Szef ukraińskiego parlamentu w Sejmie o Wołyniu: Zaakceptujemy prawdę bez względu na to, jak bolesna może ona być

- Wspólnie odnajdziemy prawdę i dokonamy sprawiedliwej oceny - obiecał Rusłan Stefanczuk, przewodniczący Rady Najwyższej Ukrainy, w trakcie przemowy w polskim Sejmie wspominając o zbrodni wołyńskiej.

Publikacja: 25.05.2023 09:59

Szef ukraińskiego parlamentu w Sejmie o Wołyniu: Zaakceptujemy prawdę bez względu na to, jak bolesna może ona być

Foto: PAP/Tomasz Gzell

Czytaj więcej

Wojna Rosji z Ukrainą. Dzień 456

W trakcie swojego przemówienia Stefanczuk zwrócił uwagę, że „wróg zrobi wszystko, by nas skłócić”. - Zbliża się 80. rocznica straszliwych wydarzeń na Wołyniu. Rozumiemy wasz ból po stracie swoich najukochańszych.

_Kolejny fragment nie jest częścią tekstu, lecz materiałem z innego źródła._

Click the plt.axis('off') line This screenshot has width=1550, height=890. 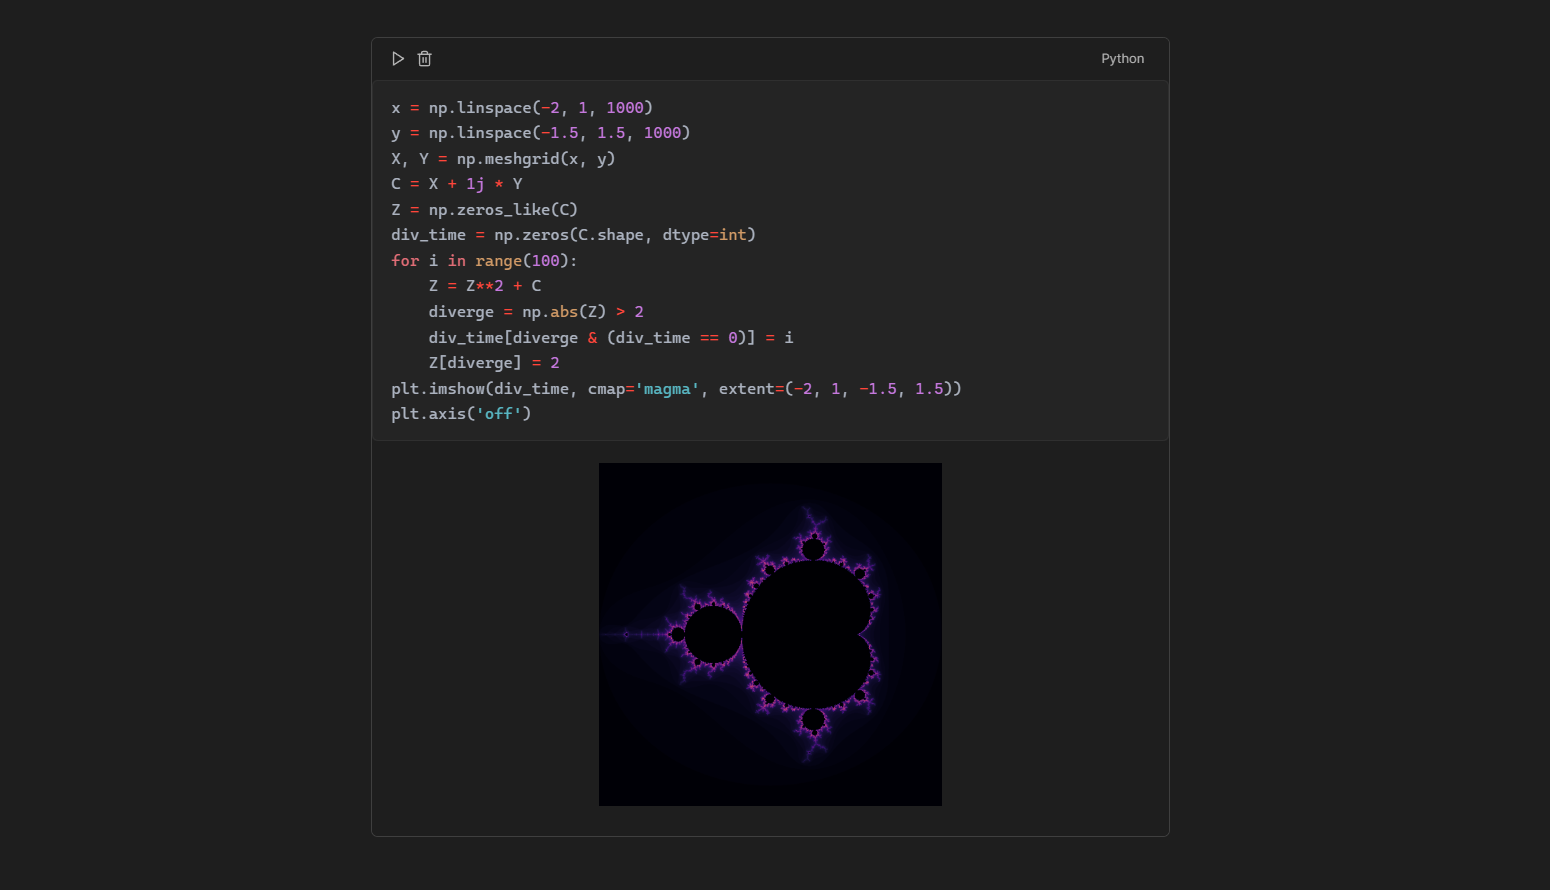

Wszystkim rodzinom i potomkom ofiar ówczesnych wydarzeń na Wołyniu składam wyrazy szczerego współczucia i wdzięczności za podtrzymywanie światłej pamięci o swoich przodkach. Pamięć, która nie wzywa do zemsty ani nienawiści, ale służy jako ostrzeżenie, że nic takiego nigdy więcej nie powtórzy się między naszymi narodami - powiedział szef ukraińskiego parlamentu. Posłowie odpowiedzieli mu oklaskami na stojąco.

- Życie ludzkie jest równie cenne, niezależnie od narodowości, płci, rasy czy religii - zauważył ukraiński polityk. - I z tą świadomością będziemy współpracować z wami, drodzy polscy przyjaciele, akceptując prawdę, bez względu na to, jak bolesna może ona być. Razem musimy zdać ten niełatwy, ale wyjątkowo niezbędny egzamin, aby formuła „przebaczamy i prosimy o przebaczenie” uzyskała prawdziwy sens i praktyczny wymiar - mówił.

Czytaj więcej

Jerzy Haszczyński: Paliwo na straszny scenariusz

- Wspólnie odnajdziemy prawdę i dokonamy sprawiedliwej oceny. Pragnę, abyśmy szanowali i nie zapominali o chwalebnym braterstwie naszej broni, o tym, jak ponad sto lat temu wspólnie wyzwalaliśmy Kijów i uratowaliśmy Europę przed bolszewicką inwazją, jak nasze narody zjednoczyły się w powstaniu styczniowym przeciwko rosyjskiemu uciskowi. Niech pamięć o tych bohaterskich wydarzeniach zjednoczony nasze narody i nasze państwa - zaapelował przewodniczący Rady Najwyższej Ukrainy.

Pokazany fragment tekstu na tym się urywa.